En cueillant, une à une, les grandes feuilles vertes des plants de tabac, les paysans cubains savent qu’ils touchent de l’or : les havanes, ces cigares de luxe qui font la renommée de l’île, viennent encore de vivre une année record, nous a rapporté l’AFP.

« Ce tabac fait pleurer (de joie) les Chinois », dit fièrement Fernando Hernandez, 50 ans, qui dirige la récolte dans un champ de Pinar del Rio, à 160 kilomètres à l’ouest de La Havane. Dans la quiétude du matin ensoleillé, seuls se font entendre les crissements des feuilles détachées, qui donneront bientôt naissance aux meilleurs cigares du monde.

•• Et la Chine les attend avec impatience : désormais troisième pays consommateur de havanes, derrière les historiques que sont la France et l’Espagne, il a augmenté ses achats de 24 % en 2017 (voir Lmdt des 28 et 27 février). Grâce à l’appétit du géant asiatique, les ventes mondiales de cigares ont grimpé de 12 % à 500 millions de dollars selon le secteur, dépassant la croissance du marché du luxe, de 5 % selon le cabinet Bain and Company.

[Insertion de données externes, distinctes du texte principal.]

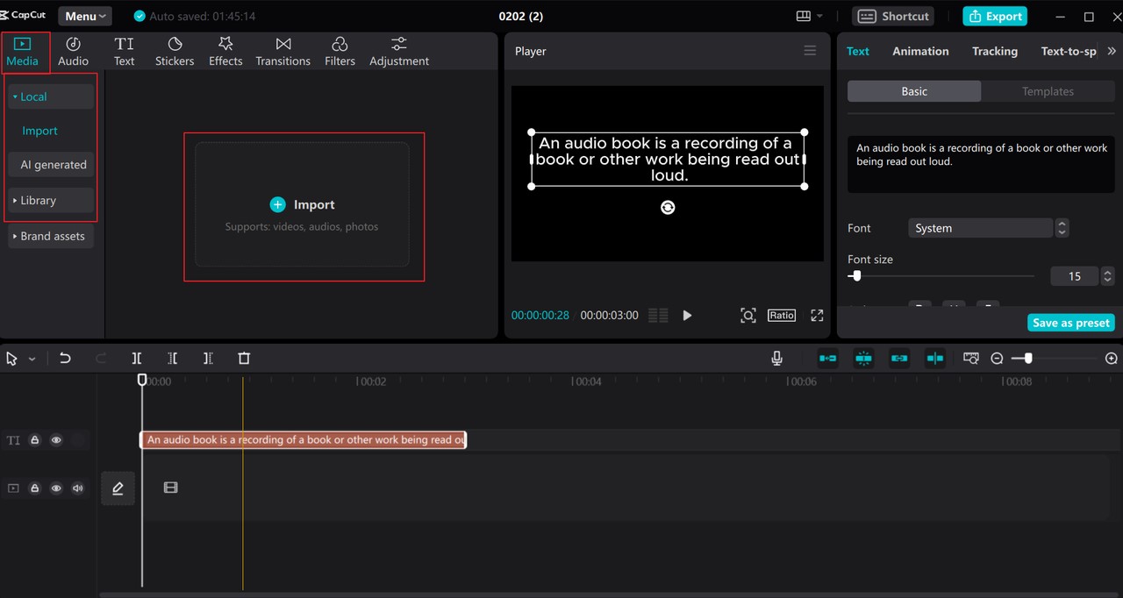Switch to the Animation tab
The image size is (1123, 598).
coord(920,51)
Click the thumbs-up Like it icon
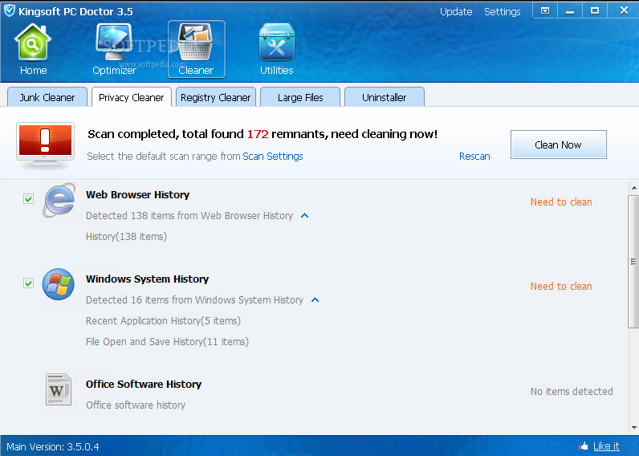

« La Chine a une demande à laquelle nous devons répondre et nous pouvons compter sur une croissance à deux chiffres dans les années à venir », a estimé José Maria Lopez Inchaurbe, vice-président de Habanos S.A, à l’ouverture du Festival du havane, organisé dans la capitale cubaine (voir Lmdt du 14 février).

« Cette année, ce n’est pas mal, mais ce n’est pas non plus la meilleure année. L’an dernier il a plu et pas cette fois, donc le tabac ne se rafraîchit pas », explique Lazaro Lazo, 48 ans, qui récolte le tabac depuis vingt ans. « La pluie, c’est le médicament de la plante ».

Fernando Hernandez le promet : ici, on produit « le meilleur tabac du monde. À cause du sol. Pour le tabac, la terre colorée de Pinar del Rio, c’est ce qu’il y a de mieux ».

Mais il est frustré par l’embargo américain, imposé depuis 1962. « Sans ça, on produirait plus », dit-il.

•• Habanos S.A., propriété de l’État cubain et du groupe espagnol Altadis (filiale du britannique Imperial Tobacco), exportent les cigares dans la majeure partie du monde, mais pas question d’entrer aux États-Unis.

De quoi irriter les Cubains, qui n’oublient pas qu’en 1962, le président américain John F. Kennedy avait ordonné à son conseiller de lui acheter 1 000 cigares. Juste après les avoir reçus dans son bureau, il signait la loi d’embargo. « Le jour où cet embargo sera levé nous saurons quoi faire pour approvisionner le marché nord-américain », assure Leopoldo Cintra, vice-président commercial de Habanos S.A.

Pour l’heure, l’Europe absorbe 54% des exportations, suivie par l’Amérique latine (17 %) et la région Asie-Pacifique (15 %).

Signe des temps qui changent, au Festival du havane, les Chinois ont installé un stand, où ils proposent des accessoires pour fumeurs, avec comme slogan accrocheur : « le cigare est à l’homme ce que le parfum est à la dame ».

Pour conquérir de nouveaux marchés, « nous avons l’Académie du havane depuis plusieurs années, et rien qu’en 2016 nous avons formé 11 000 (nouveaux) consommateurs dans le monde », indique José Maria Lopez, vice-président chargé du développement de Habanos S.A.

Les cigares donnent du travail à près de 130 000 Cubains, sur une île d’environ 11 millions d’habitants. Alberto Pruna, 69 ans, a commencé à neuf ans. « Oui, on est bien payés », assure-t-il, car « avant (la révolution menée par Fidel Castro, ndlr), on travaillait presque gratis ».